In Pittsburgh, the city’s Green Up Pittsburgh program has put hundreds of vacant lots in the hands of community groups and residents who use them as neighborhood green spaces and side yards. Before Larimer residents decided to reinvent themselves as a green community, nonprofits used vacant lots to introduce them to ideas such as community gardens and urban farming. And in Homewood, a community group that began gardening vacant lots a decade ago established its own urban landscaping company and youth training program.
But before any house is rehabilitated or lot seeded with sunflowers, those interested in doing the work must take title of the property, which can be a time-consuming and costly process. In some cases, their local government lends them a hand.
Allegheny County, for example, helps municipalities and others acquire vacant properties through eminent domain-like powers granted in the state’s Urban Redevelopment Authority law and pays for clearing the title, which costs about $3,000.
And Pittsburgh takes tax-delinquent properties through treasurer’s sales, “quiets” the titles and holds them in its land reserve until community groups arrange financing to buy them. But financial and staffing constraints cap acquisitions at 300 properties a year, which represents about 1.5 percent of the vacant houses and lots in the city.
Pennsylvania added a number of legal tools to help combat vacancy and blight in recent years. The state’s new conservatorship act, for example, allows community groups and others to petition courts to appoint a third party to take temporary possession of a blighted property, rehabilitate or demolish it, and then offer the property back to the owner for the cost of the work done or sell it under court supervision to someone else.
But the consensus best practice for tackling vacant property on a large scale is not available in Pennsylvania. Genesee County, Mich. and Cuyahoga County in Ohio are showing how land banking and property tax reform can be used across entire counties to take control of thousands of vacant tax-delinquent properties, keep them out the hands of slumlords and speculators and manage them as community assets.
In June, legislation to empower land banks was introduced in the Pennsylvania House of Representatives by state Rep. John Taylor (R-Philadelphia). The bill, which received the endorsement of Pittsburgh Mayor Luke Ravenstahl, is under consideration in the House Urban Affairs Committee.
But costs are an issue. Genesee County and other land banks are able to recover much, if not all, of their operating costs through sales and the collection tax liens and penalties.
Start-up costs are another matter.
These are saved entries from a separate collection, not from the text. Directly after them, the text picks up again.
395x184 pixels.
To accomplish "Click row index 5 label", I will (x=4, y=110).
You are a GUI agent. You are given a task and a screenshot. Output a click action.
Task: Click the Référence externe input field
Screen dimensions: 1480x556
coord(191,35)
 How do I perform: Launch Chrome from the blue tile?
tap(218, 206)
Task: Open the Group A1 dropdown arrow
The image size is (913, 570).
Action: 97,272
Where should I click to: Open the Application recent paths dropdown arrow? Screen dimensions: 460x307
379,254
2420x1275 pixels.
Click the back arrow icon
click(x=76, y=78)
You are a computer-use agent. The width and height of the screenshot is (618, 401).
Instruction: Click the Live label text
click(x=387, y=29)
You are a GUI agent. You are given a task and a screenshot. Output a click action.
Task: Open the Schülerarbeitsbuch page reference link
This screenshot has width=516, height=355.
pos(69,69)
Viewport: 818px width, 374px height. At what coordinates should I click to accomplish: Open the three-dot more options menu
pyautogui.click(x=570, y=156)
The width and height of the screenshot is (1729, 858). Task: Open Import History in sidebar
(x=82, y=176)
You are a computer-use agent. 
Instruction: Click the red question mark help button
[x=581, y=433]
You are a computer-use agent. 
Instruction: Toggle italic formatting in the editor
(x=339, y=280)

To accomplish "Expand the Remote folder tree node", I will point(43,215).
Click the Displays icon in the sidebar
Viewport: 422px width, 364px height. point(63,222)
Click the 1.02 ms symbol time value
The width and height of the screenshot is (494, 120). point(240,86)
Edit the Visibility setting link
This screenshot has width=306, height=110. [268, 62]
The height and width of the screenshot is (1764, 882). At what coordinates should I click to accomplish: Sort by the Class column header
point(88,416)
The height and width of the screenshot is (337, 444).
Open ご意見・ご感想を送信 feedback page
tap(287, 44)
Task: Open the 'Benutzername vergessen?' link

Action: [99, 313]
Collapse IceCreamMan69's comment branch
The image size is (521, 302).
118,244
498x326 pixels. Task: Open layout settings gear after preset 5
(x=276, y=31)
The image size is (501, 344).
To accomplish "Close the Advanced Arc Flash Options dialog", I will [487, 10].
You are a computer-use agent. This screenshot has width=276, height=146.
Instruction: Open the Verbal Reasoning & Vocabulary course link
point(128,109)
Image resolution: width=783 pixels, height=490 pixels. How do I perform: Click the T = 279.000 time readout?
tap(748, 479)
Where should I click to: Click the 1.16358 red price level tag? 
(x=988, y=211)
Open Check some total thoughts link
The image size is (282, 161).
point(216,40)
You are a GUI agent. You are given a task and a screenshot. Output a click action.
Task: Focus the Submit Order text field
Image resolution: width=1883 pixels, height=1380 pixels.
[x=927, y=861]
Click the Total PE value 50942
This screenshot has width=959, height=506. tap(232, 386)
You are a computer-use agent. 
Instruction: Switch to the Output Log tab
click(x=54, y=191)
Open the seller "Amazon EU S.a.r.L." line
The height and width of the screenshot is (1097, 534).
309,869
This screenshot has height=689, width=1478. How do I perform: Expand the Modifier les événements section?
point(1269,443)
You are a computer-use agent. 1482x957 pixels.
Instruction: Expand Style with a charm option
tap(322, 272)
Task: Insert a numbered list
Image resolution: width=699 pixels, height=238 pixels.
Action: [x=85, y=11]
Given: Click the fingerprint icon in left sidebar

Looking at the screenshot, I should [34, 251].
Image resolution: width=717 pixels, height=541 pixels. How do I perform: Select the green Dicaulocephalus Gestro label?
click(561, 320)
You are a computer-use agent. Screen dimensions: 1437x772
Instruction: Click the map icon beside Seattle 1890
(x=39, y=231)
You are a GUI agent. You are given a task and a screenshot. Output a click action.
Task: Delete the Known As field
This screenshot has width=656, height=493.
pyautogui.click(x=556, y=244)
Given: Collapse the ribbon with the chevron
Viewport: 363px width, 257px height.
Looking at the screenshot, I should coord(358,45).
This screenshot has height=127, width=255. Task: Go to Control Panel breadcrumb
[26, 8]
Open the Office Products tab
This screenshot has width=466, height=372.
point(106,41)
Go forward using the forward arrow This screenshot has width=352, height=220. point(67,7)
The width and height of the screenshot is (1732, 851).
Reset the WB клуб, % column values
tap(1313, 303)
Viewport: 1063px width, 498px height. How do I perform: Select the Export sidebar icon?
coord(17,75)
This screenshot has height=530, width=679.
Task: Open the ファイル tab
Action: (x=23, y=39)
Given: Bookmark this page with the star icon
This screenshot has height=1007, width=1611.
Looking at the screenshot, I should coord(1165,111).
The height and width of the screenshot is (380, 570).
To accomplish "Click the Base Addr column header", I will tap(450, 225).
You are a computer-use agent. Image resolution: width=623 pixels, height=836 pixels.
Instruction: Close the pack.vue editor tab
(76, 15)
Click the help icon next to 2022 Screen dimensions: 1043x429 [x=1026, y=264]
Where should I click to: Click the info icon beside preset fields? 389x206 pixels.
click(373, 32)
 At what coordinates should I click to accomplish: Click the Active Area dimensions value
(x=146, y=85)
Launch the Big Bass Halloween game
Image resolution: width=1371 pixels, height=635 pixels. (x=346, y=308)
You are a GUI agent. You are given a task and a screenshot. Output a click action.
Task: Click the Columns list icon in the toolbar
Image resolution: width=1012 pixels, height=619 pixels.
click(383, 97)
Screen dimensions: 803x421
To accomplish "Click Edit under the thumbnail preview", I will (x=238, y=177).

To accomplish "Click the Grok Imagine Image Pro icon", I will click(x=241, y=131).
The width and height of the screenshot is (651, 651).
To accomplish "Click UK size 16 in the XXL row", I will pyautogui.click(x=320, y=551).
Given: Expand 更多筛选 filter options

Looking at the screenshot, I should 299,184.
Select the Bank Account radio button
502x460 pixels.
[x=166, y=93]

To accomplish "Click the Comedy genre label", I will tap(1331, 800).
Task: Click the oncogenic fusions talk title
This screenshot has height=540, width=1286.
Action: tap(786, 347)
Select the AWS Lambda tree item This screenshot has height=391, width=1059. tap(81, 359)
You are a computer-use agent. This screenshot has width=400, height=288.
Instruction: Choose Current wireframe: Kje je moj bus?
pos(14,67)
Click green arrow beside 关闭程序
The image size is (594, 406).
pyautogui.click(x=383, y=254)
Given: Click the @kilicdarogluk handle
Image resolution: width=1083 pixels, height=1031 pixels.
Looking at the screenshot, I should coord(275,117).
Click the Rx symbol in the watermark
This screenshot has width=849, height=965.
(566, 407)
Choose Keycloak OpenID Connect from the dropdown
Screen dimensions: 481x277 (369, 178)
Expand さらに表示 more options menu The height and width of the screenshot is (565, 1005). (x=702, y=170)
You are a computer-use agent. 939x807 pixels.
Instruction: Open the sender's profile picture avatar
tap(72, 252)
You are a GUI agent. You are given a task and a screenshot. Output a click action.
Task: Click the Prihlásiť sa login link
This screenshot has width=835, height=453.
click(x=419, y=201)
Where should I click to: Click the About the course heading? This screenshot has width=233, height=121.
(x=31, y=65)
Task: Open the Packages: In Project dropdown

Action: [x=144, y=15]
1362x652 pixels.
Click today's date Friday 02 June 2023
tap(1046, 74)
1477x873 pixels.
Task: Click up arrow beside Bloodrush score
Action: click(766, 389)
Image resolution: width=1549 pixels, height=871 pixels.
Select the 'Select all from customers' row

While a land bank in Pittsburgh is estimated to cost $3.7 million a year to operate, it could take another $15 million to clear the titles of the more than 7,500 vacant properties in the city’s inventory, according to an unpublished report prepared for the city Land Recycling Task Force.
Spending that kind of money makes many municipal officials nervous, particularly when most face serious budget shortfalls. “We run into that all of the time,” said Dan Kildee, a former Genesee County treasurer who now directs the Center for Community Progress, a nonprofit that specializes in vacant property issues. “But it ignores the costs taxpayers already pay for vacant property and abandonment. You have to measure the cost of change against the cost of the current path that we’re on. Anybody who argues that the current path we’re on is the right one isn’t examining the full cost of vacant and abandoned property.”
(Matt Stroud of PittsburghTODAY.org contributed to the reporting for this article).